In 1882, as the Murphy Branch railroad arrived, Dills built the first home in the area. His large house was on a hill overlooking Scott Creek and the Tuckasegee River. The area's first post office was located in that house and Dills was its first postmaster. Tunnel Post Office was named after the nearby Cowee Tunnel. The home was the only spot travelers could find a place to stay in the area. North Carolina governor Zebulon Vance lodged there at one time.

Dills owned most of the property that would become modern Dillsboro. He chose an area of his farm and set apart streets and lots. The unincorporated village was called Depot, New Webster, and Webster Station. Dills organized the community's first Sunday school in a depot waiting room until a church-academy could be completed on land he donated. That building later became the Masonic Lodge on Haywood Street. It was demolished around 1971.

Around 1884, Dills built the historic Jarrett House. It was founded as the Mount Beulah Hotel, named after his daughter. Dills later built a home next door.
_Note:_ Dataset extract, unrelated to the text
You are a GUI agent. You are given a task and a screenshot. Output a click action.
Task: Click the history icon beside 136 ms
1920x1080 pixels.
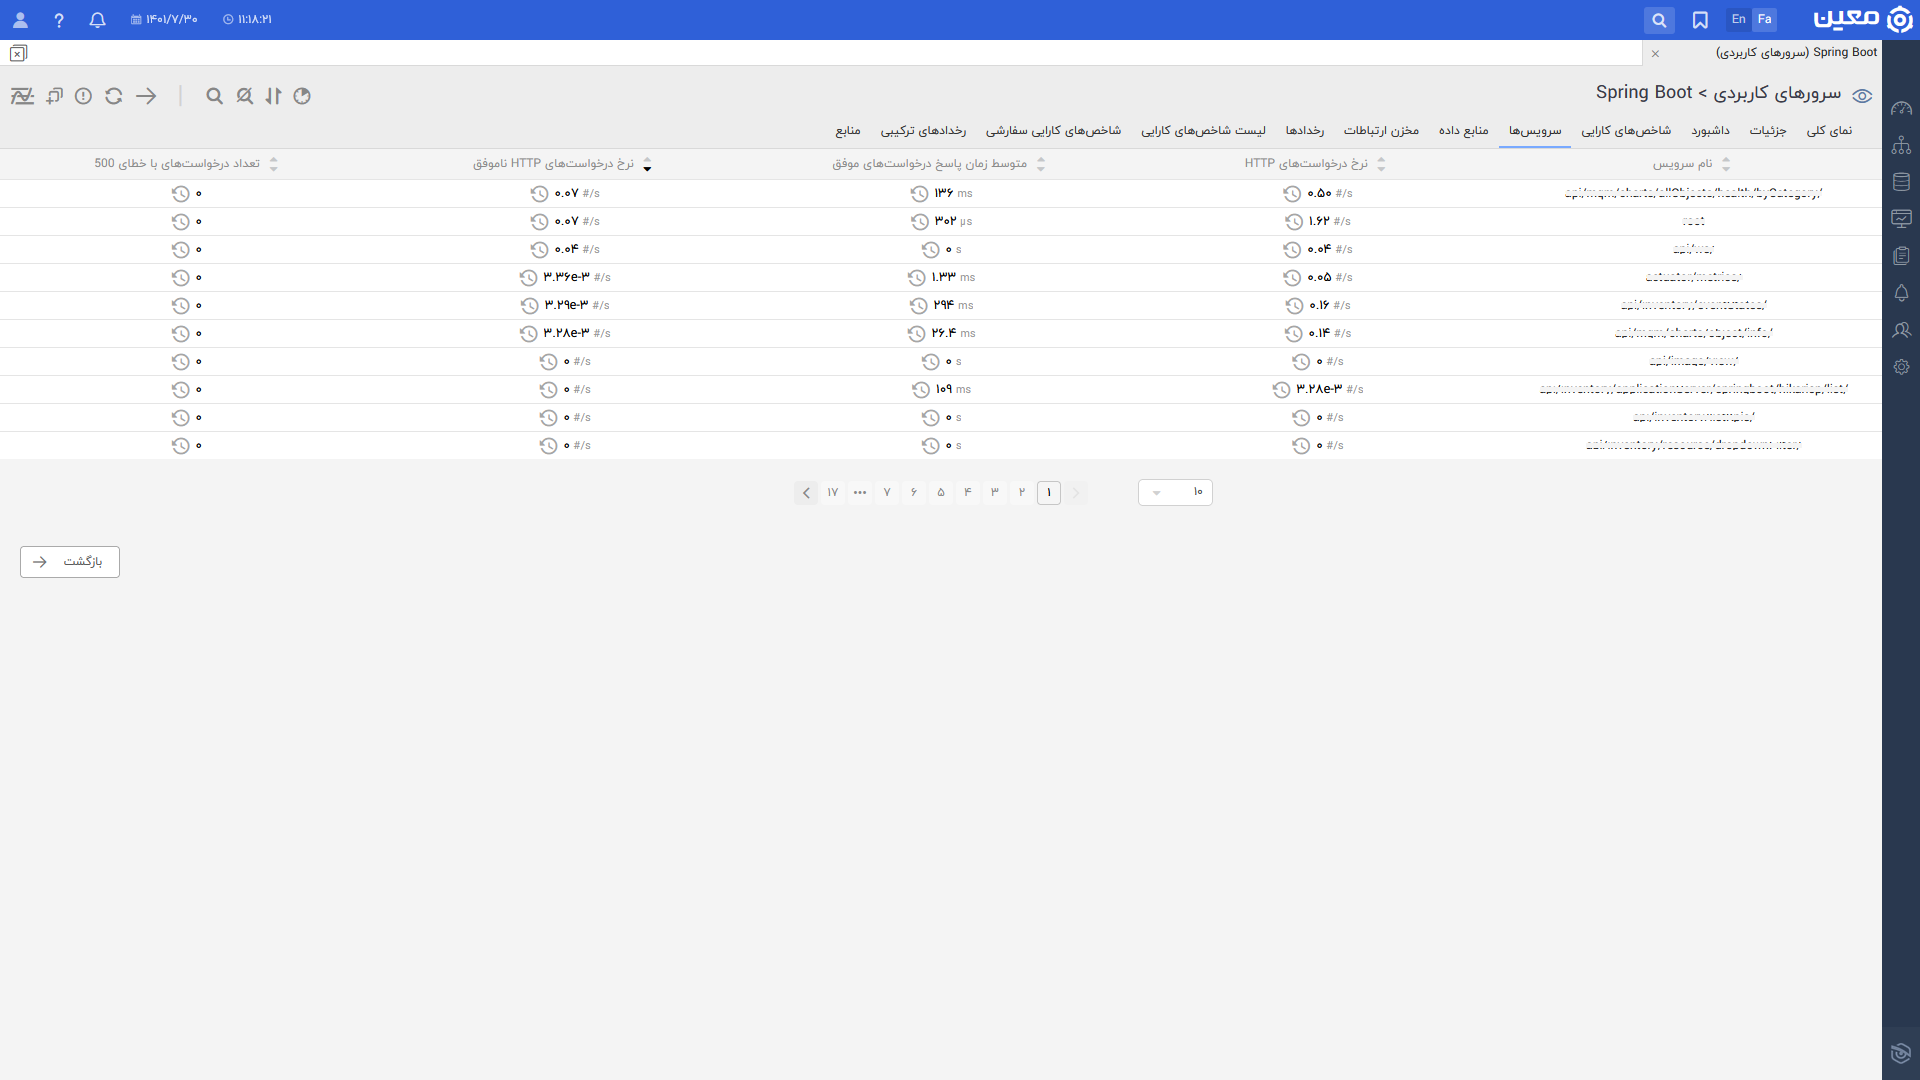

His earlier home on the hill was later occupied by industrialist Charles Joseph Harris and, by 2019, was the Riverwood Shops.

Dills' daughter Gertrude was born in his home on June 8, 1885. In 1889, Dills was elected to state office and served in the North Carolina House of Representatives. That same year he introduced a bill resulting in Dillsboro's town charter. Railroad executive Alexander Boyd Andrews suggested the town be named Dillsboro. With about 750 residents, Dillsboro was the largest non-county seat town in the state west of Asheville right before the turn of the century. Dills died around 1900 and was buried in Parris Cemetery.